I learned a lot from my Dad. There are two pieces of advice he gave me that have guided me through my career, and I think they'll prove as valuable to you as they still are to me:

  1. Take your chances when you’re young
  2. Don’t worry about money, worry about the opportunity, and money will follow

Take your chances when you’re young. It’s such an obvious thing to take chances when you are young. Why? It’s very simple. If you fail or the company fails, you have plenty of time to bounce back. Most people, in the early stages of their careers, don’t have children or a mortgage; the same things that will make it harder to take chances as you enter mid-career. If the chance pays off, you can jumpstart your career and, perhaps, become a very senior executive or even a CEO at a young age.

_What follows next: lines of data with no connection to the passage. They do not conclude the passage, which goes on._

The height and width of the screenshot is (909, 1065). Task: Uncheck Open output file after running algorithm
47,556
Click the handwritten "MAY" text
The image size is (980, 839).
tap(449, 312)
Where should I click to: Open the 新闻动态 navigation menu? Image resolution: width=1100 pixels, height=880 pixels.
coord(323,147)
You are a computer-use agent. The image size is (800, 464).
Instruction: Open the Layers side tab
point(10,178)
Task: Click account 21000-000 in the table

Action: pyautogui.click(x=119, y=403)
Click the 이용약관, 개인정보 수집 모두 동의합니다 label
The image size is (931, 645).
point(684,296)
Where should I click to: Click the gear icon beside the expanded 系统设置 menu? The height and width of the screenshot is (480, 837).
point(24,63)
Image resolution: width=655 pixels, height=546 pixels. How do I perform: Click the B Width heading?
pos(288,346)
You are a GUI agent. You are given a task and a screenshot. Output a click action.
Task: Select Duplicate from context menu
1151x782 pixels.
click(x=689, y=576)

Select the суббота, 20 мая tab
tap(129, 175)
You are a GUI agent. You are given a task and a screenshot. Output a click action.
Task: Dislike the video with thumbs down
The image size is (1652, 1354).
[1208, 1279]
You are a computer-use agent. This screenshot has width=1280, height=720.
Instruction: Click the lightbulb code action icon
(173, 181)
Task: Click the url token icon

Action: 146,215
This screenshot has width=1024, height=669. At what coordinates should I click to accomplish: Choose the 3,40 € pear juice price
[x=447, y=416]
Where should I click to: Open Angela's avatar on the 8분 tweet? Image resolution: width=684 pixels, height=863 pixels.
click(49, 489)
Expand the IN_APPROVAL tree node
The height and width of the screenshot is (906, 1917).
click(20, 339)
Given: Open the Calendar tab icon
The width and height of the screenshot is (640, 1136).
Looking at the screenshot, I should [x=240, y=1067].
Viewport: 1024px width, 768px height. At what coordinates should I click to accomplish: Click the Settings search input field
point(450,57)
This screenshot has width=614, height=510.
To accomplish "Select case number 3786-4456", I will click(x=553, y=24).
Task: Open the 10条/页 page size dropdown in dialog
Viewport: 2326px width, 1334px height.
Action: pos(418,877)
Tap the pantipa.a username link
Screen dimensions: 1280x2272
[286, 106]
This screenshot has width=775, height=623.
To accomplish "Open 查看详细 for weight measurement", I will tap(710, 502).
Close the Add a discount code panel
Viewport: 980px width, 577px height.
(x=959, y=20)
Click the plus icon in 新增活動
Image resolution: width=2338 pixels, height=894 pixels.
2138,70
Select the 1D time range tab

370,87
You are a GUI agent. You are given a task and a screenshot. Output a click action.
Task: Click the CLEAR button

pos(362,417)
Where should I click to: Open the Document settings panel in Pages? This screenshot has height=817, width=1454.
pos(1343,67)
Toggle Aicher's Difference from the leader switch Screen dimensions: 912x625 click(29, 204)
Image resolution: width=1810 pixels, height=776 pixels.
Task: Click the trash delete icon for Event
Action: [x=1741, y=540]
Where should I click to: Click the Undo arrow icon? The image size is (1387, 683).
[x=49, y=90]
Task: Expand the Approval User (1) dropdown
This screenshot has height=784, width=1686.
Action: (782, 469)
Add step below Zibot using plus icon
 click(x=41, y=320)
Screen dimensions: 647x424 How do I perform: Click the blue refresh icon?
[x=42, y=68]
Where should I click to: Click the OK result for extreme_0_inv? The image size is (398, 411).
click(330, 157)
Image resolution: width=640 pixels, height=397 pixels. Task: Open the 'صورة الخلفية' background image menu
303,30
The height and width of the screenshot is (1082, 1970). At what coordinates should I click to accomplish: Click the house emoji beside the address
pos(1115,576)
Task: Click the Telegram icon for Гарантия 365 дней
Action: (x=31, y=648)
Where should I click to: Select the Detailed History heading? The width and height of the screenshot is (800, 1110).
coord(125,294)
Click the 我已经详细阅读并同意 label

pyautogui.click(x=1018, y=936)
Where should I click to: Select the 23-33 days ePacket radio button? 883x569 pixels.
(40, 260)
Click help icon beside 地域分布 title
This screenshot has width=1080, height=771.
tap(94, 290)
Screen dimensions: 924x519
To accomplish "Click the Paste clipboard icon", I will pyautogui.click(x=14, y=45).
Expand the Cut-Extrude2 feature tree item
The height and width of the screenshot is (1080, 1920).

Don’t worry about money, worry about the opportunity, and money will follow. Let me start with what I am not saying: I am not suggesting you should take a job that doesn’t pay a reasonable wage. I am saying that making money the be-all of your decision making process, especially at the beginning of your career, is a mistake. Why? My Dad believed, as I do, that the difference in pay between almost any early career job is not going to be significant enough to be life-changing. However, the opportunity may be. My first job out of school was at a start-up where I got the chance to do everything from IC design, to board level design, to meeting with customers - infinitely more than I would have at a much larger company. The start-up didn’t win, but the experience is still valuable all these years later.

My Dad taught me a lot, yet we should all build on the lessons our parents teach us, and there are two additional pieces of advice I want to give you from my career experience:

  1. It’s a very small, very connected world, so don’t burn bridges. Couth is not something that came easily to me when I was younger. I pissed a lot of people off over issues that seemed important at the time, but really weren’t. People have long memories when you piss them off. Learn at an early age to handle yourself with class and grace. It’s amazing who knows who in today’s LinkedIn world. Spend a day in Silicon Valley, and you understand why people say, “it’s a small valley.” It is, and it is likely a “small valley” wherever you work and live these days.
  2. Network, network, and then network some more. I didn’t think about it until recently, but every job I have ever had has come as the result of my network. From the start-up I joined out of college, to the company I founded, my network was critical. Do you want to start a company one day? Do you dream of raising venture capital? Well, you better have a good network because VCs rarely take meetings based on blind emails. Do you want to move from the technology industry to a career in healthcare? Your network is the key to making that change. The tools available to you today make it really easy to build a strong network. Considering that wherever you end up working, it'll be in a small valley, use those tools – and your personality – to build relationships that will help you fulfill your career goals. Do that, and I'm guessing you'll build some satisfying personal relationships along the way as well.

You're going to face many different career choices. You might join, or stay, at a big company. You might join an up and coming startup. Just make sure you take the job for the right reasons, and once you take it, build positive relationships.

Whatever you do, I wish you great success – in business, but far more so, in life.